Last week was the week of many visits, a sure sign that there is a court date coming up. Friday was the law guardian. She came to hang out and see how CD was doing. CD really showed off for the law guardian. She was in a great mood, showed off her toys [her latest is a "wala" (koala) that was won for her by her 9 year-old brother at a recent trip to Six Flags], how she sings and told the law guardian about the trampoline in the backyard and demonstrated how she goes "dumpin" on it with her brothers (and me).
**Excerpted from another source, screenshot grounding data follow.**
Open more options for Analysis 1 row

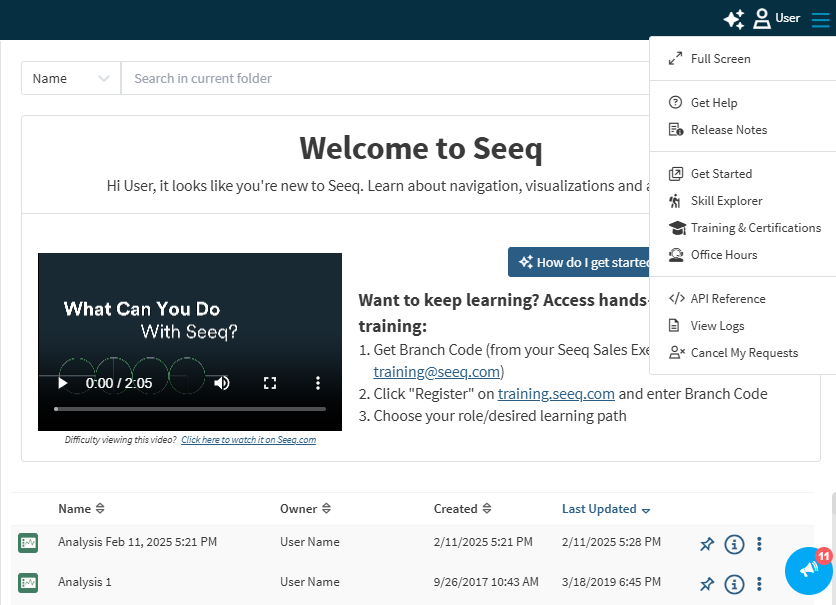tap(759, 584)
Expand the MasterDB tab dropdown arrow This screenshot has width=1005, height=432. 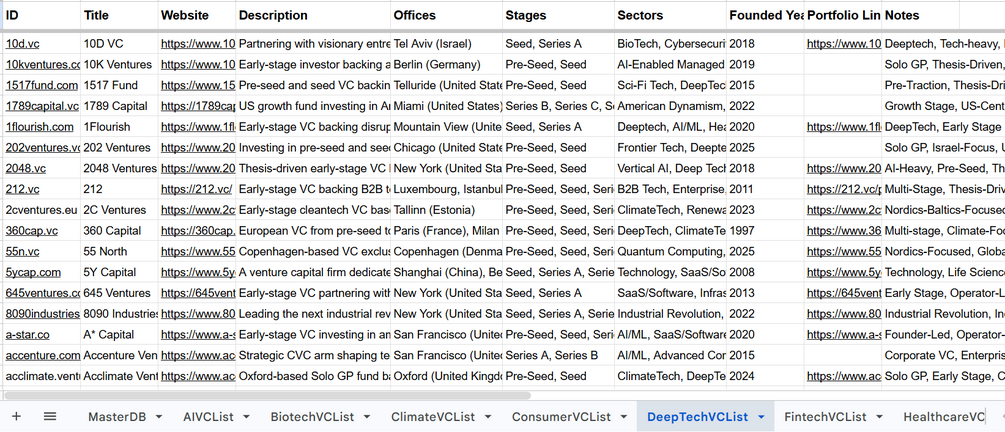[158, 417]
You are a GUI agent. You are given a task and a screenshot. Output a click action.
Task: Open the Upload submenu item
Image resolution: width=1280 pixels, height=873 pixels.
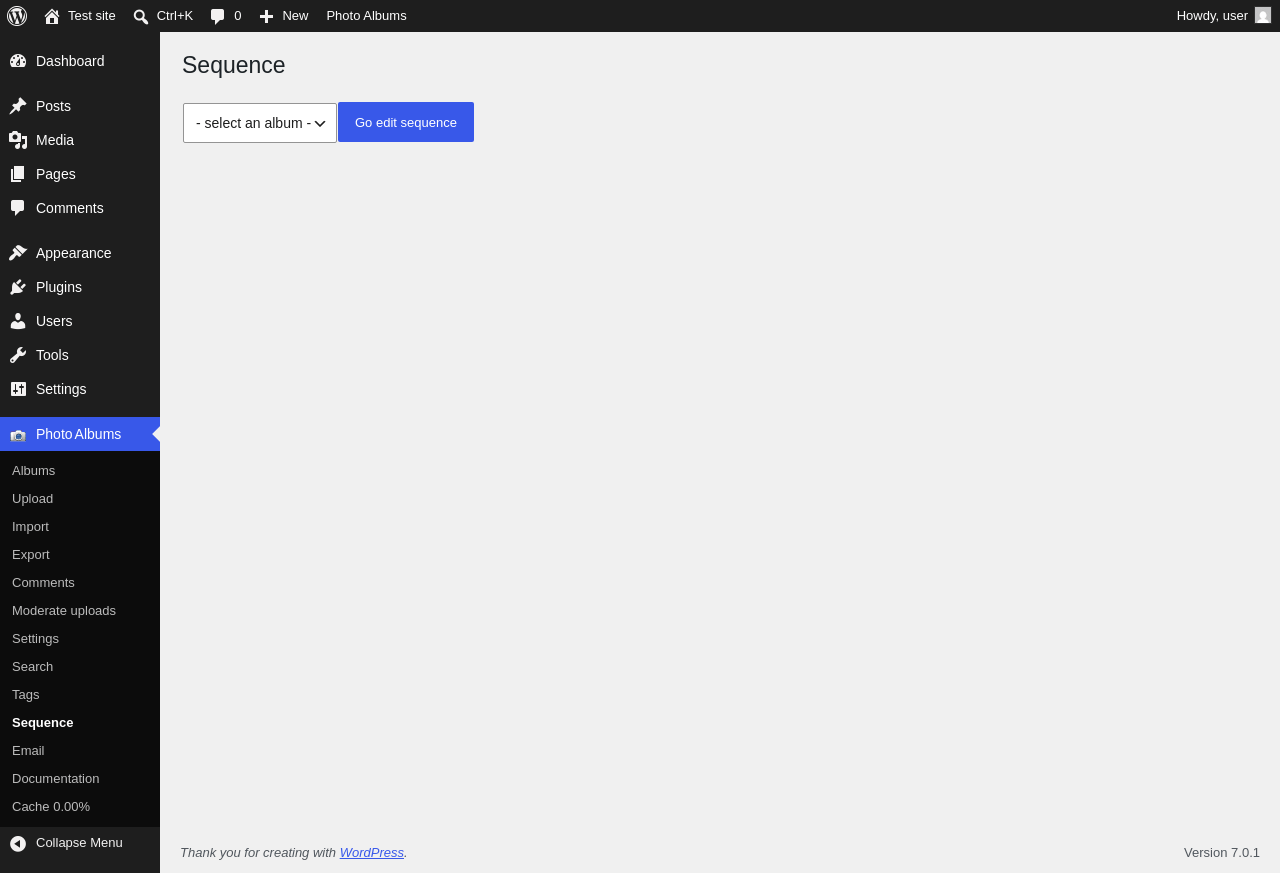point(33,498)
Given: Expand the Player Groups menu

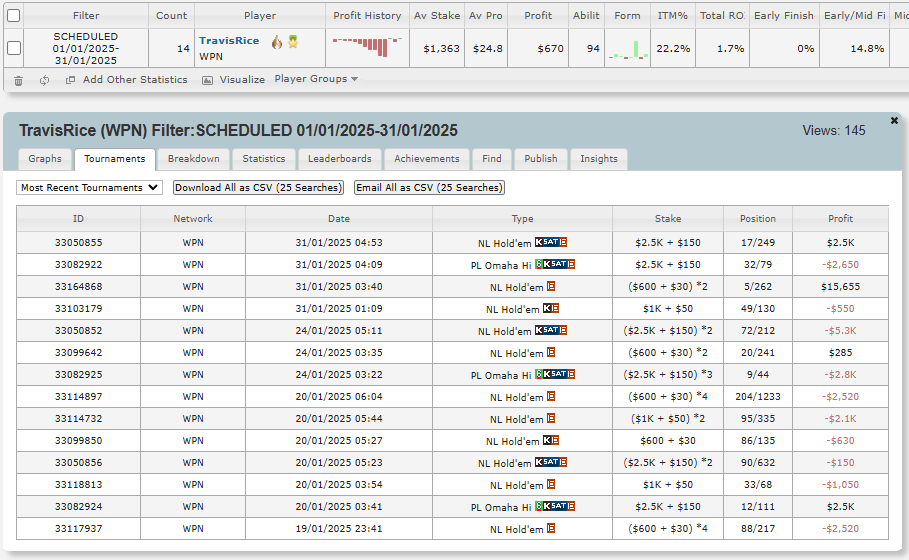Looking at the screenshot, I should [316, 79].
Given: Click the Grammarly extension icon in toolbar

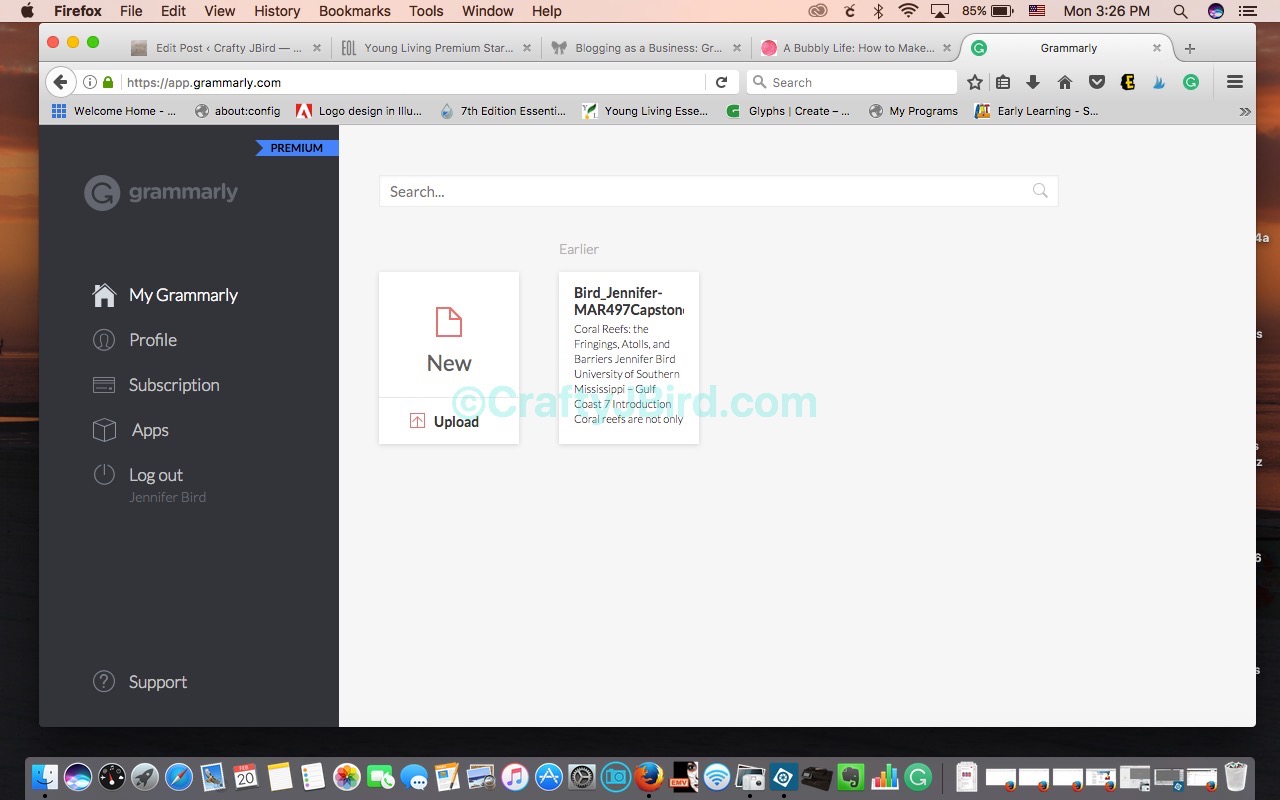Looking at the screenshot, I should click(1191, 82).
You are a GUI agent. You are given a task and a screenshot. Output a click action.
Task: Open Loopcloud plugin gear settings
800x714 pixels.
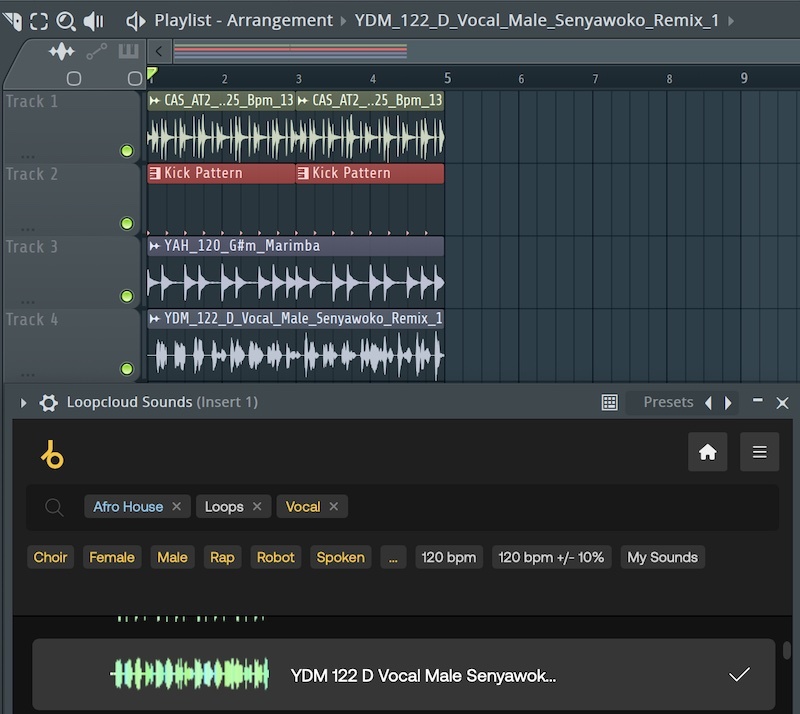48,402
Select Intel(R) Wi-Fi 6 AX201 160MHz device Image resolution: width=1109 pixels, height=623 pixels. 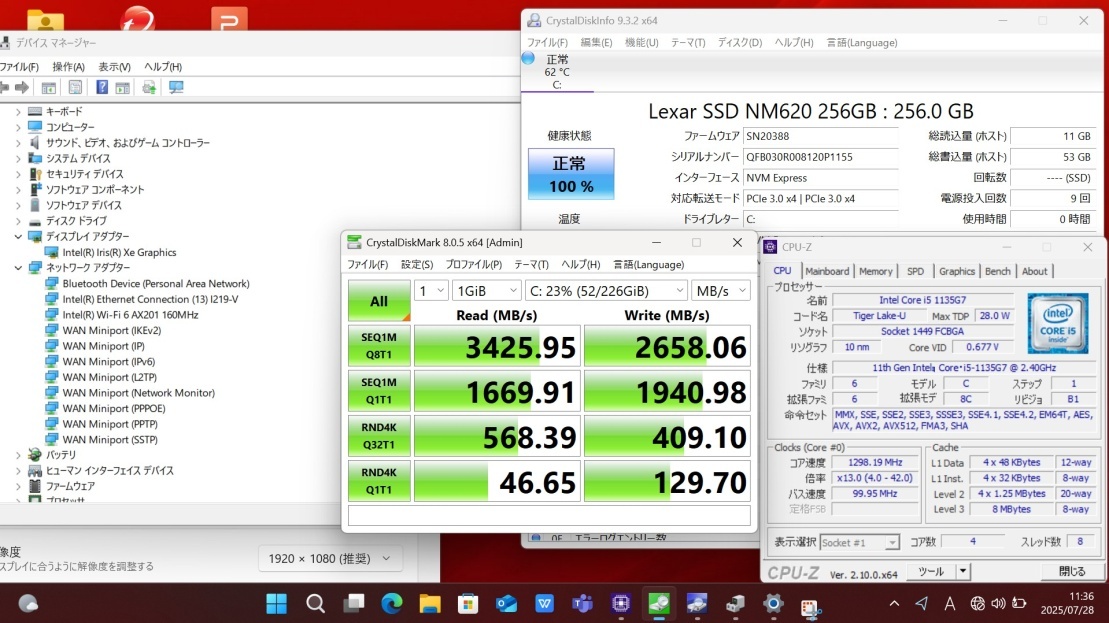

In conversation, the law guardian, a young mother of a four year-old, asked, "would you foster again?" I was very honest. I told her that we have no intention of closing down our home. However, we are taking a great emotional risk with CD. I told her that though I assume that even if we lost CD, time would heal my family, I am afraid of what my family would go through to get to the other side. I explained that even if my husband and I felt that we could do it again, our choice to foster was a choice for our boys too. While they agreed to it, they are kids and too young to be responsible for the decision. I don't know how they would handle losing CD. They adore her. It might not be fair to put them through that kind of loss again.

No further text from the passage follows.